### Work to complete
Copy each of the following rows character for character, without changing anything.

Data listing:
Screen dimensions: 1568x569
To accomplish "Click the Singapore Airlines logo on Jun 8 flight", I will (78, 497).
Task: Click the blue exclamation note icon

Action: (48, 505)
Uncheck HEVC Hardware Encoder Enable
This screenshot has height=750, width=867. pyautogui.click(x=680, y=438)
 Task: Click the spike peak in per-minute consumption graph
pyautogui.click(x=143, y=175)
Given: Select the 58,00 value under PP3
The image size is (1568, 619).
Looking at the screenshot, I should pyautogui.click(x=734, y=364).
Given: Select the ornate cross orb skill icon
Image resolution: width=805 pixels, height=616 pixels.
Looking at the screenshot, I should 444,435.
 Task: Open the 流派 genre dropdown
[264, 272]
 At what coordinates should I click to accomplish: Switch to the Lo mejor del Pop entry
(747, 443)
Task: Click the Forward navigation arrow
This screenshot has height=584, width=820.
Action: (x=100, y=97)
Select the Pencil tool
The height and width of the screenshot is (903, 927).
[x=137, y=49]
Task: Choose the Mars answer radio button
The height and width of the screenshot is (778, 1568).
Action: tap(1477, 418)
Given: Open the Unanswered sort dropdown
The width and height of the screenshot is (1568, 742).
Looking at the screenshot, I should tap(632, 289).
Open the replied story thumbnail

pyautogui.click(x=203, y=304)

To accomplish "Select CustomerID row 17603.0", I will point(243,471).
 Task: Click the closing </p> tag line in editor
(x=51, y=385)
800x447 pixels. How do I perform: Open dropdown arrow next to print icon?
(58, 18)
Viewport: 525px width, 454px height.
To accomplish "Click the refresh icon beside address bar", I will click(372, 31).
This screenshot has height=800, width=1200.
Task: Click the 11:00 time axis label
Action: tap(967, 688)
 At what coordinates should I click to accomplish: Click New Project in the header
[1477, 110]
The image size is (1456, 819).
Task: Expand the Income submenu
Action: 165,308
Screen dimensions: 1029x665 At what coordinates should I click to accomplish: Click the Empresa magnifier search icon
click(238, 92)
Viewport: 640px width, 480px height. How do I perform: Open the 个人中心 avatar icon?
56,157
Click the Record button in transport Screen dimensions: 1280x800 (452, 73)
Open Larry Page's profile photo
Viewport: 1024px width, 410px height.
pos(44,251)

### Problem solution
Screen dimensions: 1568x569
To accomplish "Click the Singapore Airlines logo on Jun 8 flight", I will (78, 497).
Task: Click the blue exclamation note icon

Action: (48, 505)
Uncheck HEVC Hardware Encoder Enable
This screenshot has height=750, width=867. pyautogui.click(x=680, y=438)
 Task: Click the spike peak in per-minute consumption graph
pyautogui.click(x=143, y=175)
Given: Select the 58,00 value under PP3
The image size is (1568, 619).
Looking at the screenshot, I should pyautogui.click(x=734, y=364).
Given: Select the ornate cross orb skill icon
Image resolution: width=805 pixels, height=616 pixels.
Looking at the screenshot, I should 444,435.
 Task: Open the 流派 genre dropdown
[264, 272]
 At what coordinates should I click to accomplish: Switch to the Lo mejor del Pop entry
(747, 443)
Task: Click the Forward navigation arrow
This screenshot has height=584, width=820.
Action: (x=100, y=97)
Select the Pencil tool
The height and width of the screenshot is (903, 927).
[x=137, y=49]
Task: Choose the Mars answer radio button
The height and width of the screenshot is (778, 1568).
Action: tap(1477, 418)
Given: Open the Unanswered sort dropdown
The width and height of the screenshot is (1568, 742).
Looking at the screenshot, I should tap(632, 289).
Open the replied story thumbnail

pyautogui.click(x=203, y=304)

To accomplish "Select CustomerID row 17603.0", I will point(243,471).
 Task: Click the closing </p> tag line in editor
(x=51, y=385)
800x447 pixels. How do I perform: Open dropdown arrow next to print icon?
(58, 18)
Viewport: 525px width, 454px height.
To accomplish "Click the refresh icon beside address bar", I will click(372, 31).
This screenshot has height=800, width=1200.
Task: Click the 11:00 time axis label
Action: tap(967, 688)
 At what coordinates should I click to accomplish: Click New Project in the header
[1477, 110]
The image size is (1456, 819).
Task: Expand the Income submenu
Action: 165,308
Screen dimensions: 1029x665 At what coordinates should I click to accomplish: Click the Empresa magnifier search icon
click(238, 92)
Viewport: 640px width, 480px height. How do I perform: Open the 个人中心 avatar icon?
56,157
Click the Record button in transport Screen dimensions: 1280x800 (452, 73)
Open Larry Page's profile photo
Viewport: 1024px width, 410px height.
pos(44,251)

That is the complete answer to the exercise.